Exercise instructions ::
1. Write out the passage about the Goat's Hair Twin Caves word for word, starting with "The Goat's Hair Twin Caves are in" and going on through "and Neolithic archaeology.".
2. Continue the passage about the Goat's Hair Twin Caves from where it stops.

Document section ::
★ ★ ★ ★ ★ ★ ★

Cave in the British Overseas Territory of Gibraltar

The Goat's Hair Twin Caves are in the British Overseas Territory of Gibraltar. The caves are listed in the Heritage and Antiquities Act as they are sites of Palaeolithic and Neolithic archaeology.

==Description==
The two caves are located at 190 metres above sea level, situated side by side about 30 metres above the path leading to Martin’s Cave. Both caves have large, triangular-shaped entrances, and were formed along vertical fractures. Marine erosion is evident in both.

The Goat's Hair Twin Caves are a pair of sea "twin caves" situated on the eastern side of Gibraltar. This name was given to them as it was a goatherd refuge in the 19th century and this meant a large amount of goat's hair found attached to the cave walls. This site's original name is Sewell's Fig Tree Caves after Captain Sewell, who was also the discoverer of what is now often referred to as Cave S or Sewell's Cave. In 1867 these caves were explored and partly excavated by Captain Brome, a well-known explorer of Gibraltar's caves at the time.

★ ★ ★ ★ ★ ★ ★

Given data ::
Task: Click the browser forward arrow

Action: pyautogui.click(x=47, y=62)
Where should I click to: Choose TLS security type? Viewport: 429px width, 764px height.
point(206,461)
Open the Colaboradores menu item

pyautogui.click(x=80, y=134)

★ ★ ★ ★ ★ ★ ★

Answer section ::
1.
The Goat's Hair Twin Caves are in the British Overseas Territory of Gibraltar. The caves are listed in the Heritage and Antiquities Act as they are sites of Palaeolithic and Neolithic archaeology.

2.
One of these caves was then heavily excavated and emptied of all deposits by the Gibraltar cave research group, led by George Palao in November 1969 and reaching the caves bedrock in June 1970. During these excavations, there was the discovery of a "prehistoric ceremonial burial" on the northern wall of one of the two caves revealing a female human skeleton with a crushed skull surrounded by various pottery vessels, bone pendants, flint blades, armlets and anklets. There are descriptions of this excavation and the findings but there is no record of these finds having ever been deposited in the Gibraltar Museum and therefore there is no trace of this piece of Gibraltar's heritage.

== Today ==
In 2018 these caves were included in the caves listed in the Heritage and Antiquities Act by the Government of Gibraltar, noting that the caves were a Palaeolithic and Neolithic site.